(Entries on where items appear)
<<<<

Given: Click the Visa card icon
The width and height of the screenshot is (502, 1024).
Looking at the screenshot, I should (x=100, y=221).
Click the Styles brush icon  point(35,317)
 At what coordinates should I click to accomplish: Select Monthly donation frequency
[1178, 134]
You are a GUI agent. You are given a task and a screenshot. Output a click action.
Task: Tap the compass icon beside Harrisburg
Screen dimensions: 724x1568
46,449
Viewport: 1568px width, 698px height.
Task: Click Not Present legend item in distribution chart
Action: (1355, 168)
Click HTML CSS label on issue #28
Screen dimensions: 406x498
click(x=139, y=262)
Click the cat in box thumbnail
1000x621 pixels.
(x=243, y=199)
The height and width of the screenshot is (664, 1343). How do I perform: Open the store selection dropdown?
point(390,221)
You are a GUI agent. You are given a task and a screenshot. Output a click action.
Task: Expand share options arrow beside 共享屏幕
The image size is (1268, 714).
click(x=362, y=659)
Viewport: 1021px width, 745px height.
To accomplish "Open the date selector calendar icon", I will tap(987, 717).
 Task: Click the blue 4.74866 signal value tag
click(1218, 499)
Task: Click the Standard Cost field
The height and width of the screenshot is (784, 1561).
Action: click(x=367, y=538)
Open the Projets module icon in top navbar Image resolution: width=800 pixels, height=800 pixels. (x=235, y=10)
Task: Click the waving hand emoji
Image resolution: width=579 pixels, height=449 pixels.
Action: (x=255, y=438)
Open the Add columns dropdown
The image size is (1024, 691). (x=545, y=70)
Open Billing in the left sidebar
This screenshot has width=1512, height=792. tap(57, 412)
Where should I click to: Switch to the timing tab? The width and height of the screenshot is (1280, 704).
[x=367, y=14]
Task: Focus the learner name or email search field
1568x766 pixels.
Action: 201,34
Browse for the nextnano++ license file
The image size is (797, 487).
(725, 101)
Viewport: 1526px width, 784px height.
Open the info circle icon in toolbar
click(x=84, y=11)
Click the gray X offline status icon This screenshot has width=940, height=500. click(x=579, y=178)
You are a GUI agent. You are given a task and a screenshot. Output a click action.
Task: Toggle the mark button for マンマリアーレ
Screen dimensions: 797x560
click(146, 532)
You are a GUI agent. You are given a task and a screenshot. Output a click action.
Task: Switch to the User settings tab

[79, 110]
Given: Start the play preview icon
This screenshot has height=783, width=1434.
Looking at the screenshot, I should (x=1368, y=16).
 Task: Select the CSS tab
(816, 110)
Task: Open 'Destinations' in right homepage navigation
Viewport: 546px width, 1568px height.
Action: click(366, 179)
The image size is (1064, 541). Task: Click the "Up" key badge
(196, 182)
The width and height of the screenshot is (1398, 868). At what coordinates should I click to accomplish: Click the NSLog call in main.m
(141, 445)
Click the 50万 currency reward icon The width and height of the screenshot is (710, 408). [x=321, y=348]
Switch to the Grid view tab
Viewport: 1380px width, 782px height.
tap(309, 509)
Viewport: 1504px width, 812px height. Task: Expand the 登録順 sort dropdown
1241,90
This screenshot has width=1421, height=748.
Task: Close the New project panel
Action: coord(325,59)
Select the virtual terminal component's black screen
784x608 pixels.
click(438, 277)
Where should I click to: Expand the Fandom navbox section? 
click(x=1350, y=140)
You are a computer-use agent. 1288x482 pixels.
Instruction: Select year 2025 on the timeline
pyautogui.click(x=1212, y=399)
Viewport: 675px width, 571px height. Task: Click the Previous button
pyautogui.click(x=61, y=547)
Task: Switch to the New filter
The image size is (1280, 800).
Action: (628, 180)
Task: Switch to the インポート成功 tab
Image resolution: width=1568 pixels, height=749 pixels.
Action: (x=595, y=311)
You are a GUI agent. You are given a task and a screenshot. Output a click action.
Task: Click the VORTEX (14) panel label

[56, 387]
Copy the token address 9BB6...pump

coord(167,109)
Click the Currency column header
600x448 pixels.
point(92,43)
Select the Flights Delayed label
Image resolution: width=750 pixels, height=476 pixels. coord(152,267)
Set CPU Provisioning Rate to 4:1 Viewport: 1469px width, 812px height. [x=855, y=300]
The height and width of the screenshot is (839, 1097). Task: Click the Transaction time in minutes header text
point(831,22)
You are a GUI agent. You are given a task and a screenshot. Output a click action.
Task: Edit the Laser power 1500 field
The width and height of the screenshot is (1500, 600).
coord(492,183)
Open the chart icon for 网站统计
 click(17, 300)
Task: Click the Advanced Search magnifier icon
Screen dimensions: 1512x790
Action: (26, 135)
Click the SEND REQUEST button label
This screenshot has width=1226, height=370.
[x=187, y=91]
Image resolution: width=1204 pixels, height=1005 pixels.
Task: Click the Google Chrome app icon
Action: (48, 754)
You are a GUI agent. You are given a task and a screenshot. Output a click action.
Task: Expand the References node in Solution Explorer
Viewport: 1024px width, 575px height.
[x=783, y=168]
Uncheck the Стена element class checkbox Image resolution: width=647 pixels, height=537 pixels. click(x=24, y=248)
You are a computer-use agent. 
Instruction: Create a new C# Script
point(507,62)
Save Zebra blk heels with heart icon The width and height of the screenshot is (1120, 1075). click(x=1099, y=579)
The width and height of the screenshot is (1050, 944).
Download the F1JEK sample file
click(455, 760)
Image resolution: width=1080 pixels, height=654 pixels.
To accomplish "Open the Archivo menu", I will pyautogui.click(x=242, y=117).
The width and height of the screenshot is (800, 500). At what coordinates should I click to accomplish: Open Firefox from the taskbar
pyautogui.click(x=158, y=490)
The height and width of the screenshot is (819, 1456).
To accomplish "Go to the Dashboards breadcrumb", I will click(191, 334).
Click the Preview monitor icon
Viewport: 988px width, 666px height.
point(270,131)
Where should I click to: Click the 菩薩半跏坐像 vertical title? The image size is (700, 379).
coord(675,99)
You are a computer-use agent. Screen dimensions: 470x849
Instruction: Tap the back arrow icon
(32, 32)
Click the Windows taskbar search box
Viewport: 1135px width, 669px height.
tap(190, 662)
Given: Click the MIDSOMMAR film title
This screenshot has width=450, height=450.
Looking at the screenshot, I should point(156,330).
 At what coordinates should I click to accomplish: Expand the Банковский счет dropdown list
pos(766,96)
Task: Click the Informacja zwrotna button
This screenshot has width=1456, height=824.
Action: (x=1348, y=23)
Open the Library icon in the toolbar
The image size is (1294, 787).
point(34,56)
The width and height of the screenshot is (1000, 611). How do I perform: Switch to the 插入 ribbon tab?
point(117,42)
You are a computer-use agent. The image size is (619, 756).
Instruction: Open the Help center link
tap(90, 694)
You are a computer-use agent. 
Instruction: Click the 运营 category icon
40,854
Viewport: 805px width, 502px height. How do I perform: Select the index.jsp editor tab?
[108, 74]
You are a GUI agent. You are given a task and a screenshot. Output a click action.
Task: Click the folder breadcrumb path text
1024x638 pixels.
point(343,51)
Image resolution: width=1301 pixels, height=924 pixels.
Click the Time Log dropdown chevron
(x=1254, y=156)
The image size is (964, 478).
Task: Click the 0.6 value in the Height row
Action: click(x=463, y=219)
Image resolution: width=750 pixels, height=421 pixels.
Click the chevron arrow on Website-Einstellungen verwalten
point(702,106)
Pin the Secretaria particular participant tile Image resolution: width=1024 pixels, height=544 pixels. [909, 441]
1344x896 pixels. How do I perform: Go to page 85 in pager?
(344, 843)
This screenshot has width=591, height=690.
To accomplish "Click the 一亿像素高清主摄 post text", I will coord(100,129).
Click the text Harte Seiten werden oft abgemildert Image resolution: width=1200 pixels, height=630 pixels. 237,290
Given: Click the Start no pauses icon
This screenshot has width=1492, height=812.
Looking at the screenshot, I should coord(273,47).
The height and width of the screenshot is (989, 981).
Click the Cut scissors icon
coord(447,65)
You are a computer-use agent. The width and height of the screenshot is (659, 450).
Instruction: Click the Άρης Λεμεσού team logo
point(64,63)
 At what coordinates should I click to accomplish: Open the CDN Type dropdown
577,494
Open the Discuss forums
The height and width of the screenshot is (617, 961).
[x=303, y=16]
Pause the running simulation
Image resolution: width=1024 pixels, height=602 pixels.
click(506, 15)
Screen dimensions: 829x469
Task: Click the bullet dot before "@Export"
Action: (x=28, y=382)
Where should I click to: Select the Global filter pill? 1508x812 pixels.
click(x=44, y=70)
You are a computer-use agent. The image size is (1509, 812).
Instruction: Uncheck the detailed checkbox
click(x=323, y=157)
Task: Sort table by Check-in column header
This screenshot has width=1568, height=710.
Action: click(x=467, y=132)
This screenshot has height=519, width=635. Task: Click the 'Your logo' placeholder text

>>>>

Problem to solve
Reproduce the stretch of entries from the line containing "Task: Switch to the New filter" through the line containing "Set CPU Provisioning", both included, without changing anything.

Solution for this exercise
Task: Switch to the New filter
The image size is (1280, 800).
Action: (628, 180)
Task: Switch to the インポート成功 tab
Image resolution: width=1568 pixels, height=749 pixels.
Action: (x=595, y=311)
You are a GUI agent. You are given a task and a screenshot. Output a click action.
Task: Click the VORTEX (14) panel label

[56, 387]
Copy the token address 9BB6...pump

coord(167,109)
Click the Currency column header
600x448 pixels.
point(92,43)
Select the Flights Delayed label
Image resolution: width=750 pixels, height=476 pixels. coord(152,267)
Set CPU Provisioning Rate to 4:1 Viewport: 1469px width, 812px height. [x=855, y=300]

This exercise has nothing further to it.